====== Material for this task

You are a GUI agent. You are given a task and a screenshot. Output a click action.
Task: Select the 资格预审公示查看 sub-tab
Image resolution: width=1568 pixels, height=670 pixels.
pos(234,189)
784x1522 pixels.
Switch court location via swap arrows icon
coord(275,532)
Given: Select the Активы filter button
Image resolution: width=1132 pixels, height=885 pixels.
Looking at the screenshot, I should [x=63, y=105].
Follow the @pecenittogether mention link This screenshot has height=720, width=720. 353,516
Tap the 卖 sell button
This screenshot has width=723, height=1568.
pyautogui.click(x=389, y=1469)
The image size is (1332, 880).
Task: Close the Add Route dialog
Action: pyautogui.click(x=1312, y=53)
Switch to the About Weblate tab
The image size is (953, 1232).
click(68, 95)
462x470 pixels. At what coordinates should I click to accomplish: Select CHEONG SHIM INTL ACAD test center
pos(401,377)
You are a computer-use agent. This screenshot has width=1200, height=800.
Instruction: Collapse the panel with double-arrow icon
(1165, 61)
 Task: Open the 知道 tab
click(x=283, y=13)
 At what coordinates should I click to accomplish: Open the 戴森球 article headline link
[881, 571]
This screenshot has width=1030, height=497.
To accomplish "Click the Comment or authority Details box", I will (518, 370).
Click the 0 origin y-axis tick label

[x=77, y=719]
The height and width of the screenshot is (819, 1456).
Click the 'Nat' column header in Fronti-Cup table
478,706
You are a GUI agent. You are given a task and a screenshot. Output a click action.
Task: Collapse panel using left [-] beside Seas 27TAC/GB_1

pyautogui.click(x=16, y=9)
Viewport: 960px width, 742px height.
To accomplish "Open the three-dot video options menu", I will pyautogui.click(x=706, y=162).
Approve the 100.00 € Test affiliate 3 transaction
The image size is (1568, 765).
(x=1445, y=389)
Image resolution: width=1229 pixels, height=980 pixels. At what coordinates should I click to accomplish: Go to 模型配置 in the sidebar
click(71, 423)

============

» **Task**
Repeat exactly, and only, the lines from the one containing "Click the 'Nat'" through the last line above.

» **Worked solution**
Click the 'Nat' column header in Fronti-Cup table
478,706
You are a GUI agent. You are given a task and a screenshot. Output a click action.
Task: Collapse panel using left [-] beside Seas 27TAC/GB_1

pyautogui.click(x=16, y=9)
Viewport: 960px width, 742px height.
To accomplish "Open the three-dot video options menu", I will pyautogui.click(x=706, y=162).
Approve the 100.00 € Test affiliate 3 transaction
The image size is (1568, 765).
(x=1445, y=389)
Image resolution: width=1229 pixels, height=980 pixels. At what coordinates should I click to accomplish: Go to 模型配置 in the sidebar
click(71, 423)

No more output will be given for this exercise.